Everything, from sounds, lights, handing out pamphlets, social media promotion and introducing speakers, is done by TAs and current students.

“Now we get to market it to the community,” said Shannon Mulligan, TA. “Which is really great because there was a lot of awesome stuff that was happening in the classroom that a lot of the community just didn’t have access to, and now we’re opening it up to the community and it’s becoming a lot more effective.”

Besides educating a larger group, community involvement in the Green Room brings college students and Iowa City citizens together.

“For me it just doesn’t feel like there’s a ton of overlap between the university and the general public so I think this is like a really positive space for that to happen,” Sommers said.

“The hope is that the community is affected positively and you as a student are as well because you’re part of it and you had the fun of saying ‘Man, I helped make that happen,’” said Gould. “I don’t know if that’s gonna work or not because we’ve never tried it but that’s kind of where I’m shooting.”

This year the class also added an entertainment aspect.
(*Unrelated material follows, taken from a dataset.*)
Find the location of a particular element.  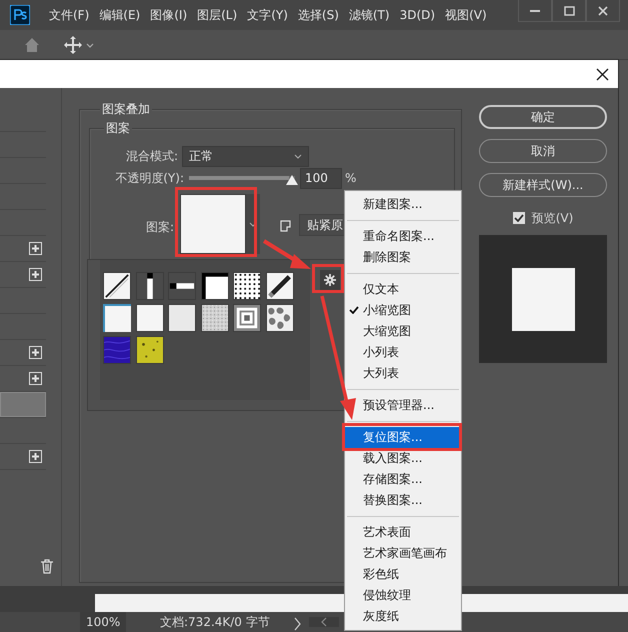

percent-label: % is located at coordinates (350, 178).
Singer, actress and University student Tempestt Farrar is bringing music to the Green Room.

¨Music and art and theater, all of that makes the world go ’round, it helps with communication, it helps with being in front of classrooms, it helps with understanding certain subjects and music was my outlet,” said Farrar.

Alyson Kuennen
Tempestt Farrar, a University of Iowa student, sings “Somewhere Over the Rainbow” at the second Green Room class on Sept. 11 at the Englert Theatre.

“Music, art reading, literature, those types of elements, the things from the heart if you will, those types for things help to set the tone.” said Gould.

Gould said he’s measuring the Green Room’s success in four steps. First he wants people to attend. Second, he wants to inspire people and third, he wants that inspiration to stay with them after they leave the Green Room. Lastly, he wants the inspiration people feel to lead to actions that better the community.

“I think a lot of people are just so unaware of how easy it is to just be a part of a community and see the effects of it,” said Mulligan.